= Beginning of Section =
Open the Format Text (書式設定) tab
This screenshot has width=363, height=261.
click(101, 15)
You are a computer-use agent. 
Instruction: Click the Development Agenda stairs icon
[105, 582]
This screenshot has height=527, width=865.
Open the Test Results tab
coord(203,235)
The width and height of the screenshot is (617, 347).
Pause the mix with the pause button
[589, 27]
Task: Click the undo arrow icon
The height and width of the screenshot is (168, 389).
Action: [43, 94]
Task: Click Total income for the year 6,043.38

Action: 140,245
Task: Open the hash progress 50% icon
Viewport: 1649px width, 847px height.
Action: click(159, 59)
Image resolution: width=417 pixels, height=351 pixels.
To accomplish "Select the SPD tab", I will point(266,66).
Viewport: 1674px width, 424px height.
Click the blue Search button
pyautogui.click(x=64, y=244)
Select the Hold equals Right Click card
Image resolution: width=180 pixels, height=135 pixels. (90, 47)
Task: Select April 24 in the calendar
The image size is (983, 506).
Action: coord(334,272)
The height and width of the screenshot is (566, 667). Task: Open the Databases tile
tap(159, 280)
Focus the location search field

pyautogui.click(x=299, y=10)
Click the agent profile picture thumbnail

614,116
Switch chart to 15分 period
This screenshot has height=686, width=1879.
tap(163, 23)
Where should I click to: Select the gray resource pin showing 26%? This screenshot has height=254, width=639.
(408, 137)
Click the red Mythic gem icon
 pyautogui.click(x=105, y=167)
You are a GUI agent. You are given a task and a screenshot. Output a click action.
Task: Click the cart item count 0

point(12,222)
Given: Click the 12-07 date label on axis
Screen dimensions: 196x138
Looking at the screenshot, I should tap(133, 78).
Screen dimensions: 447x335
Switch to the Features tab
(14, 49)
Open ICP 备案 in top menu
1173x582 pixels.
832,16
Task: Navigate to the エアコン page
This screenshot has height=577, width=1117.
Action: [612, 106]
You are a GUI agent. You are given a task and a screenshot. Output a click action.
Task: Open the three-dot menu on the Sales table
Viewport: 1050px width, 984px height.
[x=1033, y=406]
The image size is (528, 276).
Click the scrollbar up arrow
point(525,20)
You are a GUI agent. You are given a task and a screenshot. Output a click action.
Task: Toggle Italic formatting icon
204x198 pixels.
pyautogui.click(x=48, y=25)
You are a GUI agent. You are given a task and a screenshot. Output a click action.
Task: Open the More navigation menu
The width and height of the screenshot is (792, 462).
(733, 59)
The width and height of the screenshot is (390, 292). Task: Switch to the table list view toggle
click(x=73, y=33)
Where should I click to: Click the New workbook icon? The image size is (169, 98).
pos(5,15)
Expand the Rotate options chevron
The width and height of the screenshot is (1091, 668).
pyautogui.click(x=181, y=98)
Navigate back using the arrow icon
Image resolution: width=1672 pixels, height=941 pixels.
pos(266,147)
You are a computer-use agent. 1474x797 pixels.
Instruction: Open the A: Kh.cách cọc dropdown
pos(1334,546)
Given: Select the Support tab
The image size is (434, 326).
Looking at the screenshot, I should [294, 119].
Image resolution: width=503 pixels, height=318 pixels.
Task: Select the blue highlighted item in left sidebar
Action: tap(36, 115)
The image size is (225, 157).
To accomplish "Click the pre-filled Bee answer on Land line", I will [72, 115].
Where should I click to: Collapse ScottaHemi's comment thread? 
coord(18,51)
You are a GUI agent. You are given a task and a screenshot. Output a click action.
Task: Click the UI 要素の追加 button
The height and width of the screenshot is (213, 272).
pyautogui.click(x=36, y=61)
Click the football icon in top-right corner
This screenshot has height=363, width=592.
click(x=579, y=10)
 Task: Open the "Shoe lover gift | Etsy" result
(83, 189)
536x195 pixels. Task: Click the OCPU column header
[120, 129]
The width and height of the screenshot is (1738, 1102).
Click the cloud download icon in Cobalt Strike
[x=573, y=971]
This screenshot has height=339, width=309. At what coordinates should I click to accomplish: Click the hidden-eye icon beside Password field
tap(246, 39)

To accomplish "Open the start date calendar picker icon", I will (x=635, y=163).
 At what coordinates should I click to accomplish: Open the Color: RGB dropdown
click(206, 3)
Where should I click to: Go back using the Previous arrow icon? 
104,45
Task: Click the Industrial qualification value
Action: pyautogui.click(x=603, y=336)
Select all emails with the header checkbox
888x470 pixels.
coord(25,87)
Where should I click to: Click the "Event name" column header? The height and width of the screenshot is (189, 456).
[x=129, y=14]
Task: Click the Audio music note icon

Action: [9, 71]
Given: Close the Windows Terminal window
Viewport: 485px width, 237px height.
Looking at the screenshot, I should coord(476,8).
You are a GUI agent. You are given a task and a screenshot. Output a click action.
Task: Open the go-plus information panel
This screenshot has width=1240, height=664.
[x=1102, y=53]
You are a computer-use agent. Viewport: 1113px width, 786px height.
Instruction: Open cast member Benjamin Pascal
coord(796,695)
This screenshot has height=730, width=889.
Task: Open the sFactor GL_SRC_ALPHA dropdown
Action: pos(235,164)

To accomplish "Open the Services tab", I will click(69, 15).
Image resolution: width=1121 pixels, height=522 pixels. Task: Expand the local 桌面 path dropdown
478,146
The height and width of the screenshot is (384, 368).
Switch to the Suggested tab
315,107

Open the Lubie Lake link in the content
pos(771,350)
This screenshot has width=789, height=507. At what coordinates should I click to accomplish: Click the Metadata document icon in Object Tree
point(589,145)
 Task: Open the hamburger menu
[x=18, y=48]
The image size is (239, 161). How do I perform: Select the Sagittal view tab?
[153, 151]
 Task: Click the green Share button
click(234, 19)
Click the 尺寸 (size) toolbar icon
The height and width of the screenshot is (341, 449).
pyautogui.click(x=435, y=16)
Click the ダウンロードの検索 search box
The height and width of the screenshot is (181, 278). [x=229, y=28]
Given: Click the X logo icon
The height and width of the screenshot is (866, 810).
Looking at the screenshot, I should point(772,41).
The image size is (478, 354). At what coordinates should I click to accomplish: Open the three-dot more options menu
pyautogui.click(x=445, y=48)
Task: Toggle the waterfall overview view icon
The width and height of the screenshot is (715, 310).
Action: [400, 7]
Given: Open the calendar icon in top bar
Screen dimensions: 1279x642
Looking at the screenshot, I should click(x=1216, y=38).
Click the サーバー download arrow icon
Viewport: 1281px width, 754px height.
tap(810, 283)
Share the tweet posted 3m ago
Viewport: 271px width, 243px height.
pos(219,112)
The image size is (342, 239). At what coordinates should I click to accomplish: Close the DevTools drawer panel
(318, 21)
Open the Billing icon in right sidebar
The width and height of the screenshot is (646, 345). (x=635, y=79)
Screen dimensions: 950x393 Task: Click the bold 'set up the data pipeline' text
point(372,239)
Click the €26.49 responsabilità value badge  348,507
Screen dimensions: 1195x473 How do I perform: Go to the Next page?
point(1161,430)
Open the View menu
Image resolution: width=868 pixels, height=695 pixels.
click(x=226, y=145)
= End of Section =
● **Task goal**
Show the lines of the entries that include the string "calendar", copying each in full.

● **Reply**
Task: Select April 24 in the calendar
To accomplish "Open the start date calendar picker icon", I will (x=635, y=163).
Given: Open the calendar icon in top bar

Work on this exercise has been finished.